(Stored records)
━━━
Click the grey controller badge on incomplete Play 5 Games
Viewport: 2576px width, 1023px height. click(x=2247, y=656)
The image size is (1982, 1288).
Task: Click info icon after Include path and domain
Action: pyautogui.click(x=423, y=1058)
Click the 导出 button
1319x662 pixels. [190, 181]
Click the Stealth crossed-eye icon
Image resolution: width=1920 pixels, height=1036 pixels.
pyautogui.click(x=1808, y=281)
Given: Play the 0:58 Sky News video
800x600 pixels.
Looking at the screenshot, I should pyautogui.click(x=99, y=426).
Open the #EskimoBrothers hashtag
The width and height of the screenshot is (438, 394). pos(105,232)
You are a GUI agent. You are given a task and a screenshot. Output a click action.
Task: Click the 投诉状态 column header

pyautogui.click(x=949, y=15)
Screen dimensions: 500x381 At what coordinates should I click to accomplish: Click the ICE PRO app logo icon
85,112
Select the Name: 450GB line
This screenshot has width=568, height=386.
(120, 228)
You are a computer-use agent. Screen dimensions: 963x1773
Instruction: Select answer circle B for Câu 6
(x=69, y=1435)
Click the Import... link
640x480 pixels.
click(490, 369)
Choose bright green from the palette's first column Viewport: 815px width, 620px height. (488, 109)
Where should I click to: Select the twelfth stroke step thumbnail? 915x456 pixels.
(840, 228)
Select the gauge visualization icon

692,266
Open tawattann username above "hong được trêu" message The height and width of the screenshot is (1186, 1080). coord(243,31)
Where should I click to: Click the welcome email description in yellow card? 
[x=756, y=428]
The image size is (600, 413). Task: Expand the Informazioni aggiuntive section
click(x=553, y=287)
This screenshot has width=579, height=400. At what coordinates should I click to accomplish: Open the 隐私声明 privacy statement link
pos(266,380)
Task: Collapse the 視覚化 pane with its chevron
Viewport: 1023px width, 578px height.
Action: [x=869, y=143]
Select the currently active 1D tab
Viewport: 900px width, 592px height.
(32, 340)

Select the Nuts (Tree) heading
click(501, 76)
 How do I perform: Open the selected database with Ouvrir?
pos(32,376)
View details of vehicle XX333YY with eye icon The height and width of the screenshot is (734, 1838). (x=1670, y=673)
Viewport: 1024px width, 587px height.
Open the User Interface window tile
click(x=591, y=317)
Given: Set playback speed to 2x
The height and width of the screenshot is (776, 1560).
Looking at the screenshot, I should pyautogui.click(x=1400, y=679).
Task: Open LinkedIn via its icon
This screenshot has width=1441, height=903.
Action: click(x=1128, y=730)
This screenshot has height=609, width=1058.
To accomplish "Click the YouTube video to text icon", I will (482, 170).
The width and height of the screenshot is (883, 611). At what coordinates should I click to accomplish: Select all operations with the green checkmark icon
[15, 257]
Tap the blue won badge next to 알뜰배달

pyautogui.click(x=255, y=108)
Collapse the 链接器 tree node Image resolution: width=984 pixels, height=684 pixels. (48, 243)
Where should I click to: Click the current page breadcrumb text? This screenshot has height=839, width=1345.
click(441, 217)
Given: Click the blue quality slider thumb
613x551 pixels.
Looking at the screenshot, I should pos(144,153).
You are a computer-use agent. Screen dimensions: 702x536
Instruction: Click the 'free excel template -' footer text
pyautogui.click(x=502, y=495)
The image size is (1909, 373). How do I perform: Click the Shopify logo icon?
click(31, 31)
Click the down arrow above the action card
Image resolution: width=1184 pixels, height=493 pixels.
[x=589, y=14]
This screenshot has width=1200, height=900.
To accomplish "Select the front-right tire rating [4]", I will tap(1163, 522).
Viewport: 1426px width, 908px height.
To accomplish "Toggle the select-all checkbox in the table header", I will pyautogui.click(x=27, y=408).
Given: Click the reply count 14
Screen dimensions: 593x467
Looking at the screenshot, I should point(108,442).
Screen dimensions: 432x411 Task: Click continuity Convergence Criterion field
━━━
**The task**
Among the lines above, repeat exactly those from the line with "Given: Click the blue quality slider thumb" to the line with "This screenshot has width=1200, height=900.", counting both ends.

**Task output**
Given: Click the blue quality slider thumb
613x551 pixels.
Looking at the screenshot, I should pos(144,153).
You are a computer-use agent. Screen dimensions: 702x536
Instruction: Click the 'free excel template -' footer text
pyautogui.click(x=502, y=495)
The image size is (1909, 373). How do I perform: Click the Shopify logo icon?
click(31, 31)
Click the down arrow above the action card
Image resolution: width=1184 pixels, height=493 pixels.
[x=589, y=14]
This screenshot has width=1200, height=900.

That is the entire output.